Music Reviews
The Church

The Church

Further/Deeper

Unorthodox

“Under the Milky Way,” The Church’s only flirtation with anything like mainstream success, came in 1988. The band had been together for eight years by that point and had released four solid full-lengths (1982’s The Blurred Crusade, their second, was a sound-defining album for the Sydney four-piece), so the wider recognition was no doubt welcome and perhaps even overdue. And yet by the time the exotic, experimental grandiosity of Sometime Anywhere appeared six years later, it was clear that any subsequent popular appeal would be incidental rather than intentional. After being dropped by Arista, their longtime record label, shortly afterward, which also meant abandoning a promotional tour, they could have been forgiven for calling it a day. Equally talented artists have been scuppered by far less.

Here we are, though – 35 years after The Church first decided to call itself a band, and the albums keep appearing at fairly regular intervals. Further/Deeper, the band’s twenty-first, is their first since the departure of guitarist and early member Marty Willson-Piper in 2013 (he was replaced by Ian Haug of Powderfinger), yet the change in lineup appears to have had nothing but a beneficial effect. Intimate and expansive by turns, quietly reflective and yet cosmically grand, it easily ranks among the band’s best, namely, Heyday (1985), Priest=Aura (1996), After Everything Now This (2002) and Forget Yourself (2003).

The salient quality of Further/Deeper is its density. Even a gossamer-light track like “Laurel Canyon” feels symphonic and baroque, with its rich, multilayered guitars (the two acoustics make for a great stereophonic headphone effect), warbled vocal overdubs, and washes of cymbals. Its chorus rests on a guitar line that sounds like a beautiful cascade of pizzicato strings. The downtempo “Pride Before a Fall” evokes a crowded corner of the cosmos, with hollow, breathy sostenuto notes as a backdrop to Steven Kilbey’s echoed vocals and guitars that trail and ping across the firmament.
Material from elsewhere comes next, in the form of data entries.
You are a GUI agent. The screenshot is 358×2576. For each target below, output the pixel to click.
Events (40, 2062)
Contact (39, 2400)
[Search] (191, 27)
Then there’s “Globe Spinning,” which drops like an anvil in the middle of the album. It sounds more Charlatans than Church, an uncharacteristically groove-heavy track with sheetlike synths and thick clouds of oscillating guitars rolling back and forth across the soundscape. “Old Coast Road,” told in a dusky time-lapse montage to the rhythm of an insect-like cymbal tick, sees its cathartic release in a fiery burst of guitars and orchestral keyboards. This kind of intricacy and breadth of sound isn’t new to the band by any means, but here it’s as confident, effortless and natural as it’s ever been.

If Further/Deeper is let down by anything, it’s nominal. “Toy Head” inadvertently trivializes a song that, in addition to being exquisitely sinister, is downright bold in how it deals with pace: building, slowing, plodding, grooving, ambling, exploding. The equally unfortunately titled “Love Philtre” lends a strange hint of innuendo to an intensely melancholy track with an emotionality heightened by its shifting extremes of instrumentation. Still, at least nothing revisits the pretentious missteps of “Hotel Womb,” “Terra Nova Cain,” or Hologram of Baal.
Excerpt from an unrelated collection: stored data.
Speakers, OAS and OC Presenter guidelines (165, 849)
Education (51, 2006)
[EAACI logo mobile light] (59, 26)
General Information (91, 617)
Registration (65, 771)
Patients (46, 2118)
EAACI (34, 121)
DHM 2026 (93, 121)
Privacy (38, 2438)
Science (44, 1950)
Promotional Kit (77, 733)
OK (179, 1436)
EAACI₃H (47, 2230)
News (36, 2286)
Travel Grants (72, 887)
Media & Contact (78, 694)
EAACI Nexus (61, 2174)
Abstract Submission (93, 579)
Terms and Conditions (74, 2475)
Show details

After “Lightning White,” with its pounding chicka-chicka-chick-thwack percussion (the versatility of drummer Tim Powles’ is yet another recurring highlight of Further/Deeper) and extended reverse guitar, there’s a sense of relaxed dissolution, and the album drifts into a hazy, atmospheric dreaminess for “Let Us Go” and “Volkano.” That open-ended slide into the ether is halted by “Miami,” an eight-minute jam-style track that has the clean, four-minute rock of Starfish at its core. I confess to some ambivalence here. On the one hand, “Miami” is a self-assured closing statement to an outstanding album that features the first major change to the band lineup since drummer Richard Ploog’s leaving in 1990. On the other, it would have been in keeping with the spirit of the album-both musically and philosophically-to have allowed that dissolution to continue, ending on a less conclusive note than it already does. The whole aesthetic of Further/Deeper seems to cry out for a conspicuous absence of finality, leaving its contents to spill out beyond anything so mundane as running time and mingle with the expanding universe like so much dust and vapor.